EXERCISE OBJECTIVE -
An exact transcription of all the data is required, with every image removed.

EXERCISE DATA -
----------

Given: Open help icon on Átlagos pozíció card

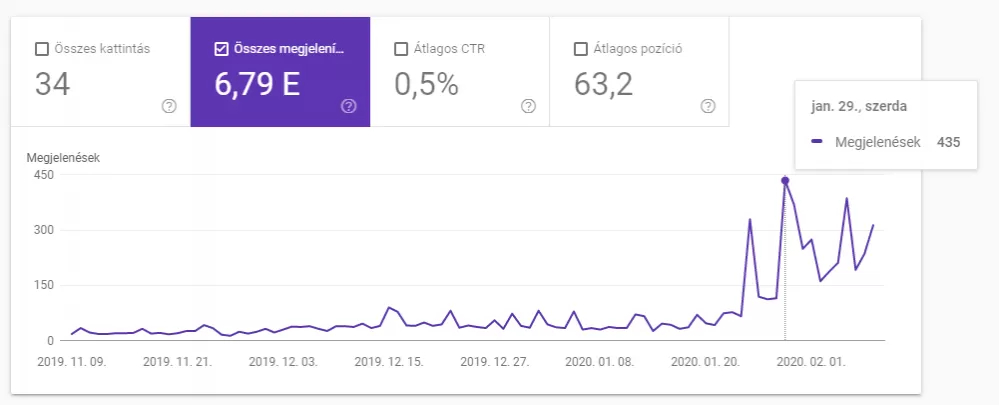Looking at the screenshot, I should pyautogui.click(x=708, y=106).
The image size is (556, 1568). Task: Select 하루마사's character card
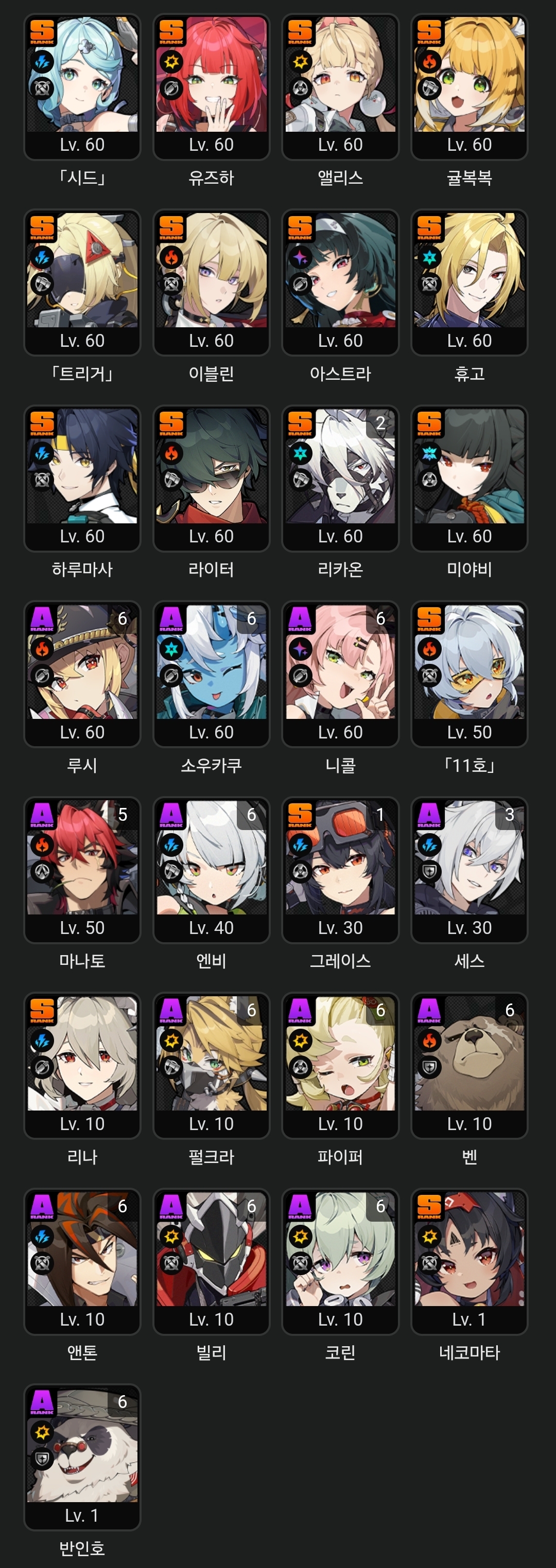tap(82, 479)
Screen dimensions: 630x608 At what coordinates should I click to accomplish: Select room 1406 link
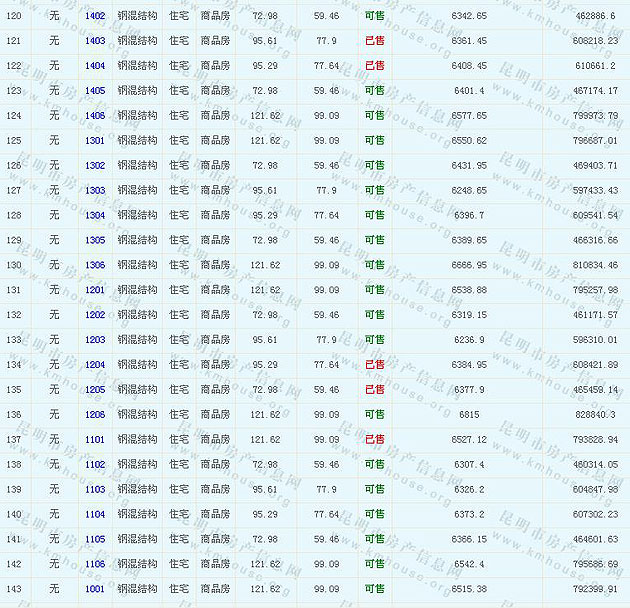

----------

RESPONSE AREA -
Given: Open help icon on Átlagos pozíció card

Looking at the screenshot, I should pyautogui.click(x=708, y=106).
The image size is (556, 1568). Task: Select 하루마사's character card
tap(82, 479)
Screen dimensions: 630x608 At what coordinates should I click to accomplish: Select room 1406 link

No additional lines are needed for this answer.